Article –
■ ■ ■ ■ ■ ■ ■
# Popping sound



## Jim L.I.

Hello to all. I have a deluxe 28 (921035) with the polar force 250cc. Got it new Dec.2013. Never had a problem till this year. Starts right up but get shuddering and popping sound. Did tune up and ran great. Yesterday clearing snow runs rough on idle, sputters and pops on full throttle. Under load runs great, no sounds at all. Only thing I did different is I used reg. Treated gas where I always used hi test in the past. Dealer said to not use high test. New gas with startron . Have another blower worked great with same gas. Starts on first pull. Stumped. Didn't change gas filter but wouldn't run perfect under load if it was clogged. Plug is clean and dry. Any ideas would be appreciated. Don't want to bring to dealer incase we get more snow.


----------



## Jim L.I.

Just to add. Did tune up last summer, and started it last month. Ran great. Thanks


----------



## Kiss4aFrog

I'd try a different plug just in case the conductor cracked inside the shell or something else happened that isn't visually apparent.

Might want to pull the bowl off the carb and see what's in there and if the float looks ok.


----------



## Jim L.I.
■ ■ ■ ■ ■ ■ ■
Extracted records –
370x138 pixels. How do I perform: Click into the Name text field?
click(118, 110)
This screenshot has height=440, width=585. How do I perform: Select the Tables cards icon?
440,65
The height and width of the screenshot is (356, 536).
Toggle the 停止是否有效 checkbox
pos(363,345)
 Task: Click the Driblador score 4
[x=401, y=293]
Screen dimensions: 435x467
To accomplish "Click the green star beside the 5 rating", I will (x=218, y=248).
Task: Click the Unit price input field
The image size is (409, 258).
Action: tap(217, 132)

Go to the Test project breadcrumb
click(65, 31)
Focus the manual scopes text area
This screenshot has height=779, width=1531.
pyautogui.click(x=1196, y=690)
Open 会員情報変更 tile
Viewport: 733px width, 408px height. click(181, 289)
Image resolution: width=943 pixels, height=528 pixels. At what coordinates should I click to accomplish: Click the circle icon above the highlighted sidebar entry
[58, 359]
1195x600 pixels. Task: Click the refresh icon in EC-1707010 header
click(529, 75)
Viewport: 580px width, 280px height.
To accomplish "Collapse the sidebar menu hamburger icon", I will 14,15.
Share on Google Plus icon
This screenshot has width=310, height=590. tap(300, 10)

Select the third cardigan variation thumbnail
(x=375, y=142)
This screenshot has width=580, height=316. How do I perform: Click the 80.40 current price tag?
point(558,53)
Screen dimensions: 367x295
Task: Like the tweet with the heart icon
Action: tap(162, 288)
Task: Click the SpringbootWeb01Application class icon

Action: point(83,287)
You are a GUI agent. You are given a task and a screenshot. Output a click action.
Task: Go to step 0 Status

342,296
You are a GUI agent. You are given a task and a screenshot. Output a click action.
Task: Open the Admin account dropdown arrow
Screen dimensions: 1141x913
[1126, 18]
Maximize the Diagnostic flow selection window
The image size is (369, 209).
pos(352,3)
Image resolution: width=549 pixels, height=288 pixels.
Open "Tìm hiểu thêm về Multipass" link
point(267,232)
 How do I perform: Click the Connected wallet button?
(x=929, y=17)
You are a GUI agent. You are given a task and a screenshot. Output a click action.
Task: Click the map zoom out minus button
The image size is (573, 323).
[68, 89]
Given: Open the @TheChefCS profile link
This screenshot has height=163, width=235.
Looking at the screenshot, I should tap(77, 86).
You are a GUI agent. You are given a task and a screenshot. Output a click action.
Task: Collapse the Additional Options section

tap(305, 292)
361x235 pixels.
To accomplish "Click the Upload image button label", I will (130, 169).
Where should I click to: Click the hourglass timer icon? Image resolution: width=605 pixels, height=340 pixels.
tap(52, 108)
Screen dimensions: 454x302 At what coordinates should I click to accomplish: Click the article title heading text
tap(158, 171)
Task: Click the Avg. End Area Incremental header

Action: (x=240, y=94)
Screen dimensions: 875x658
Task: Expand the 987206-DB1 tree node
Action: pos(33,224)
■ ■ ■ ■ ■ ■ ■
What you will do –
Reproduce, word for word, the portion of the thread on the popping sound starting at "Just to add." and ending at "float looks ok.".

Expected answer –
Just to add. Did tune up last summer, and started it last month. Ran great. Thanks


----------



## Kiss4aFrog

I'd try a different plug just in case the conductor cracked inside the shell or something else happened that isn't visually apparent.

Might want to pull the bowl off the carb and see what's in there and if the float looks ok.